What this task involves
All that should come back is the lines of the data below from the one containing "Open Messages green" to the one containing "Adjust the Rays", inclusive, exactly as they stand.

Records shown

_ _ _ _ _

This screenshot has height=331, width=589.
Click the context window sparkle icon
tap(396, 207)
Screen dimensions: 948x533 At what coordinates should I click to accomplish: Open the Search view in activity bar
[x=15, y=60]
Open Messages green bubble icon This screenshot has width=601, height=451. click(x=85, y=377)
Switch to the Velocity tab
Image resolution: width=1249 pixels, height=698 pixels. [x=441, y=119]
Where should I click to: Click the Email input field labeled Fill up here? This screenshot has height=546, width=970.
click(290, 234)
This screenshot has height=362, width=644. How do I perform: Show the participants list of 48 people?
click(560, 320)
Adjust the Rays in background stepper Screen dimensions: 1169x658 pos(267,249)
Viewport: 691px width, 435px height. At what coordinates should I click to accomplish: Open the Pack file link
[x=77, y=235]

_ _ _ _ _

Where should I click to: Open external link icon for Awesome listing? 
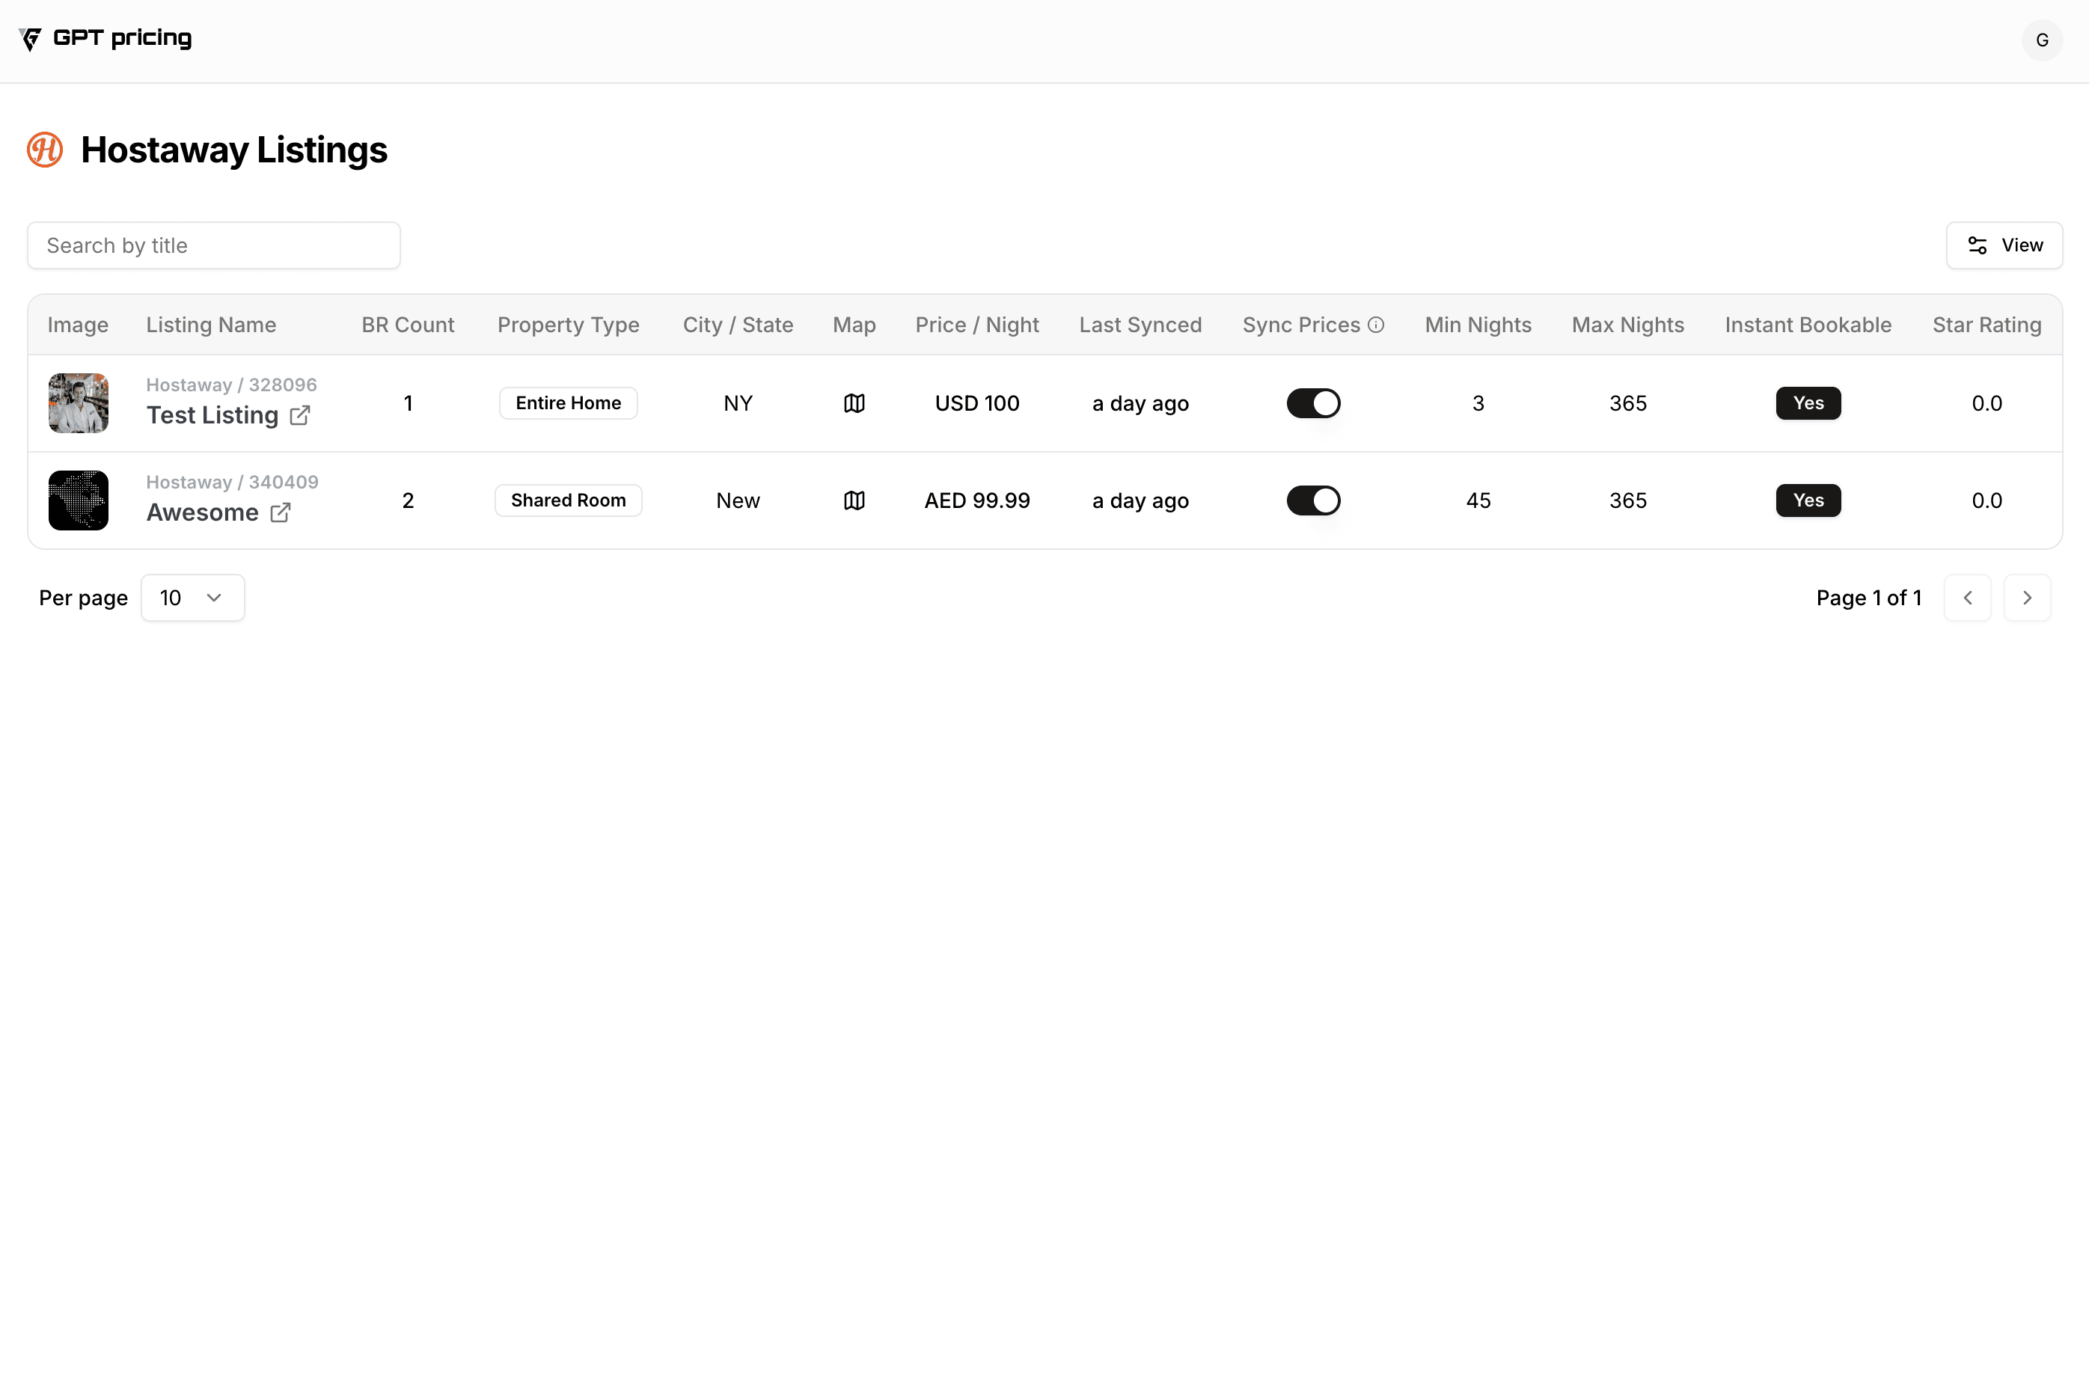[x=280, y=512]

_ _ _ _ _

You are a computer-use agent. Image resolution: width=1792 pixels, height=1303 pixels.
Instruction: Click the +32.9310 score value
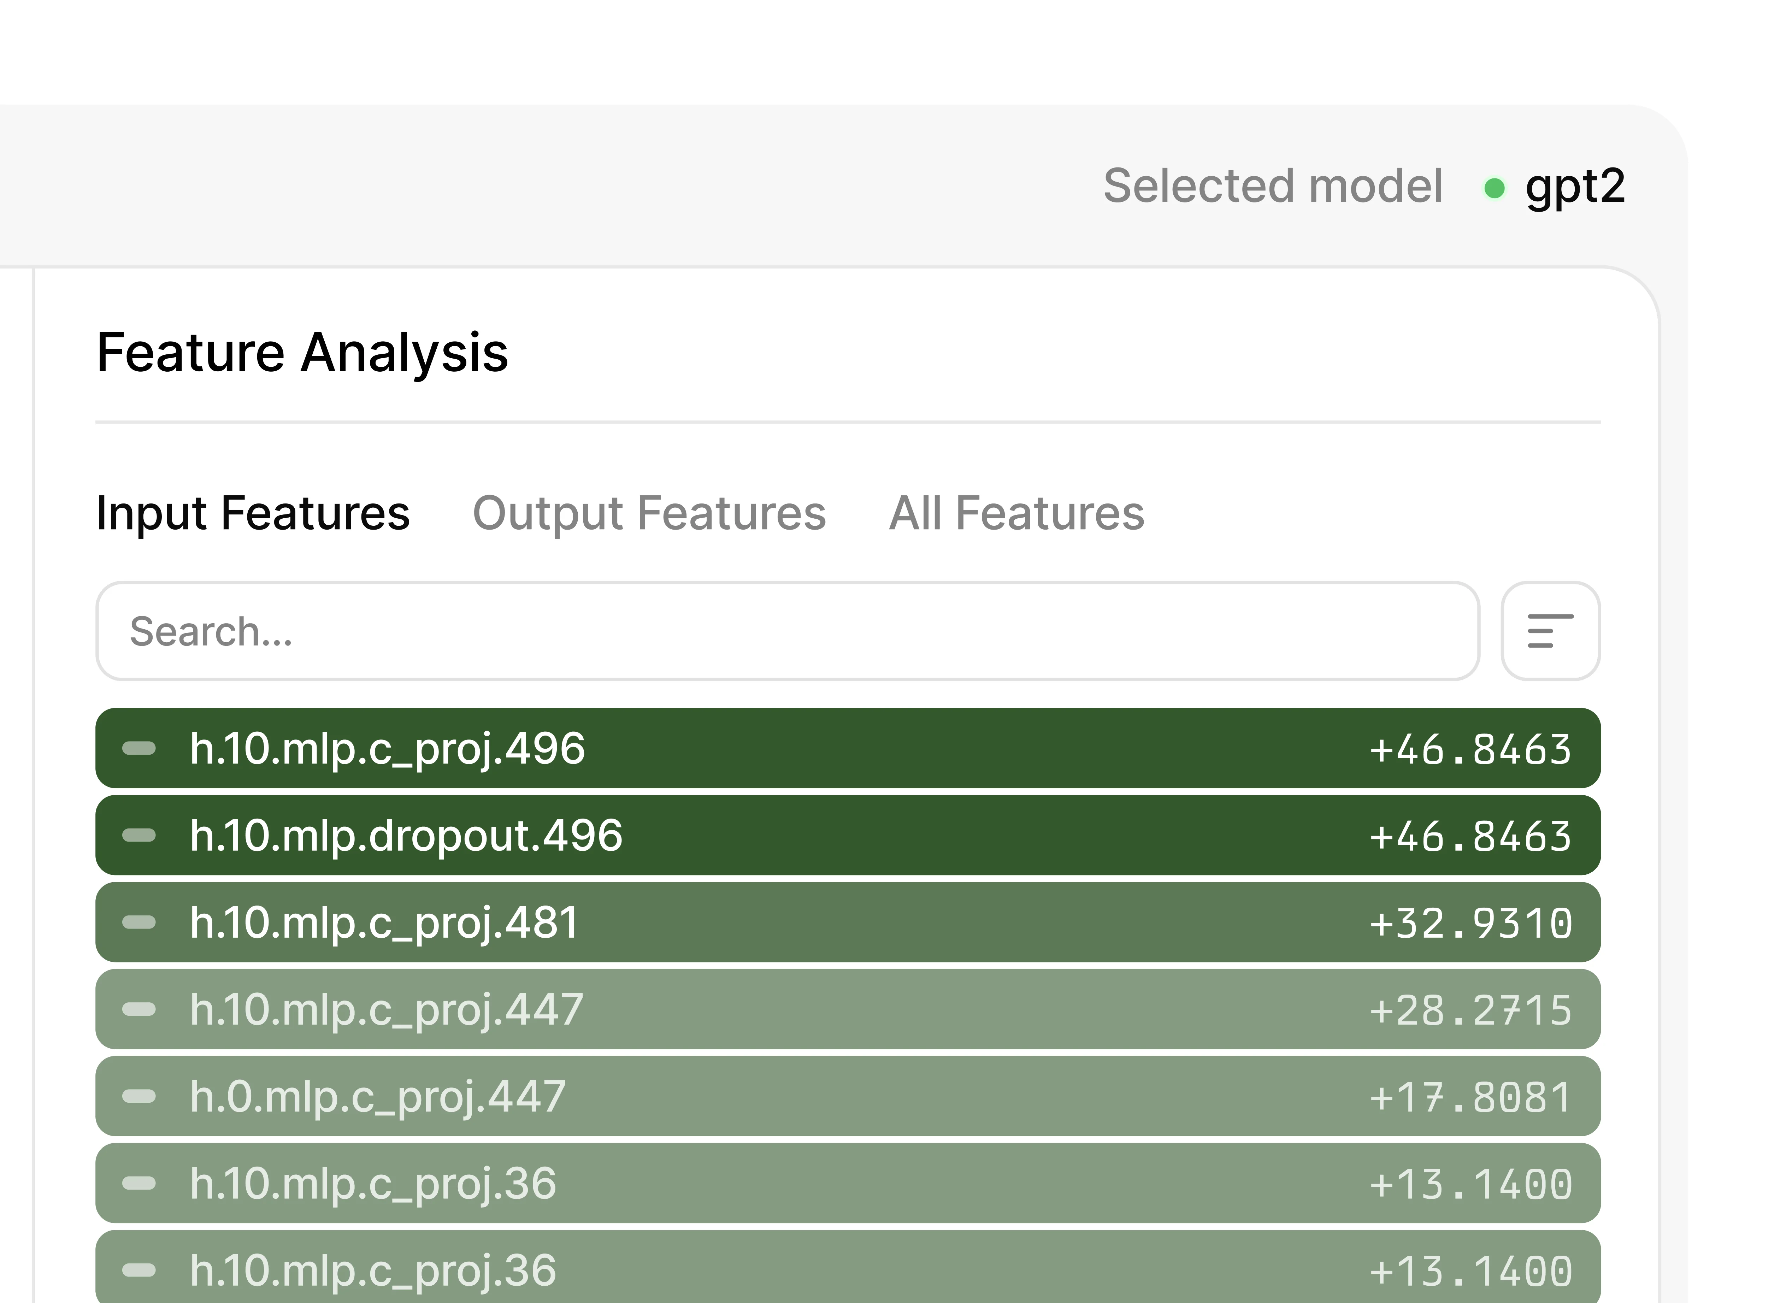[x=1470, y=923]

_ _ _ _ _

Final answer
Open Messages green bubble icon This screenshot has width=601, height=451. click(x=85, y=377)
Switch to the Velocity tab
Image resolution: width=1249 pixels, height=698 pixels. [x=441, y=119]
Where should I click to: Click the Email input field labeled Fill up here? This screenshot has height=546, width=970.
click(290, 234)
This screenshot has height=362, width=644. How do I perform: Show the participants list of 48 people?
click(560, 320)
Adjust the Rays in background stepper Screen dimensions: 1169x658 pos(267,249)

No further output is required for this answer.